Paul shares his own story, too. Always a man of religious fervor, Paul’s passion had been as a sadistic legalist who persecuted Christians as an act of piety. On his way to Damascus to do just that, Paul gets knocked to the ground, blinded, and compelled to trust what he cannot see or prove. And in Damascus, where Paul had expected to act on religious certainty, resentment, and fear, God calls him to a new journey of faith, hope, and love.
Echoing Paul’s appeal to story, the writer of Hebrews says, “Faith is the assurance of things hoped for, the conviction of things not seen.” (Hebrews 11:1) Then, using a kind of litany, he recalls the ancient, archetypal stories.
“By faith Noah, warned by God about events as yet unseen, respected the warning and built an ark to save his household…
“By faith Abraham obeyed when he was called to set out for a place that he was to receive as an inheritance…
“By faith Isaac invoked blessings for the future on Jacob and Esau.
“By faith Moses, when he was grown up, refused to be called a son of Pharaoh’s daughter, choosing rather to share ill-treatment with the people of God…
“By faith the people passed through the Red Sea as if it were dry land…” (Selected verses from Hebrews 11)
These stories story us toward an identity, righteousness, and faith that formulas and arguments cannot convey.
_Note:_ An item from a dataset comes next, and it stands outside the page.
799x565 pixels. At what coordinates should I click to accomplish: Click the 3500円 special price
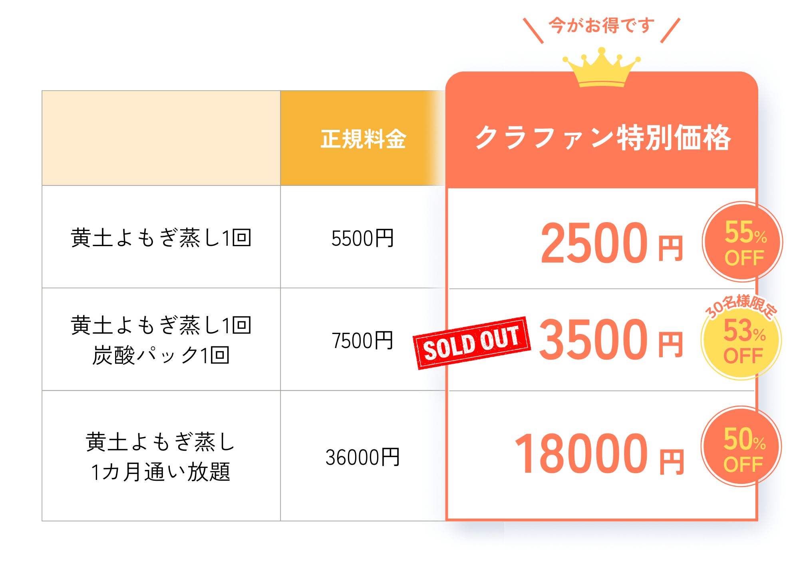pyautogui.click(x=611, y=340)

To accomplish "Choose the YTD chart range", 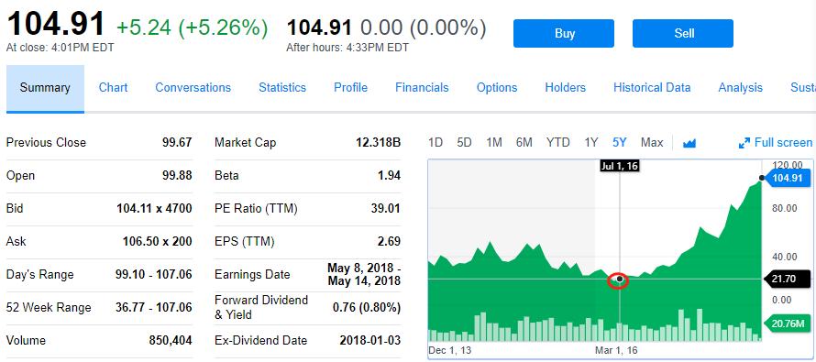I will point(557,143).
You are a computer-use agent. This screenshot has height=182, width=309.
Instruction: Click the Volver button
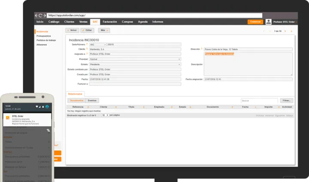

During officer training, the most interesting discussions we have usually occur during our review of Church history. What makes us Christian is not nearly so much the doctrines we profess, but the story we share. That story goes all the way back to Abraham. Jews, Christians, and Muslims all claim that story. And while we each take different trajectories, we all have to name and confess the errors and brutalities that our stories have committed and continue to commit in the name of God. Sadly, most errors and brutalities occur when we try to make righteousness a matter of principle and process—that is, a matter of law rather than of love-actioned faith.
When asked about the greatest commandment, Jesus says, “‘…love the Lord your God with all your heart, and…soul, and…mind…And ‘…love your neighbor as yourself.’ On these two commandments hang all the law and the prophets.” (Mt. 22:36-40)
Paul says the same thing to the Romans: “The commandments, ‘You shall not commit adultery; You shall not murder…steal…[or] covet’; and any other commandment, are summed up in this word, ‘Love your neighbor as yourself.’ Love” says Paul, “is the fulfilling of the law.” (Romans 13:9-10)
Neither righteousness nor love can be proved through debate. They’re not academic courses for us to pass or fail. Because love and righteousness are about relationship, God stories us toward and into the journey of grace.
While much of the Church has acquiesced to the graceless dictates of human empire, Christian discipleship is incompatible with imperial religion. Collusion with Caesar’s calculated vengeance and violence is not an option for followers of Jesus. Living by grace, or as one person in our Sunday school class said, “becoming the grace of God,” dares us to commit ourselves to the unsentimental, action-oriented love that overcomes fear, that defies every power that sows division, and that follows God’s creative hope in and for the world.
As dots or brush strokes on God’s great canvas of Creation, we are, together, Christ’s body. Through us, even today, God continues to call humankind to the transcendent journey of grace along which righteousness is our garment. Holiness is our breath. Love is our song. And justice is our footprint.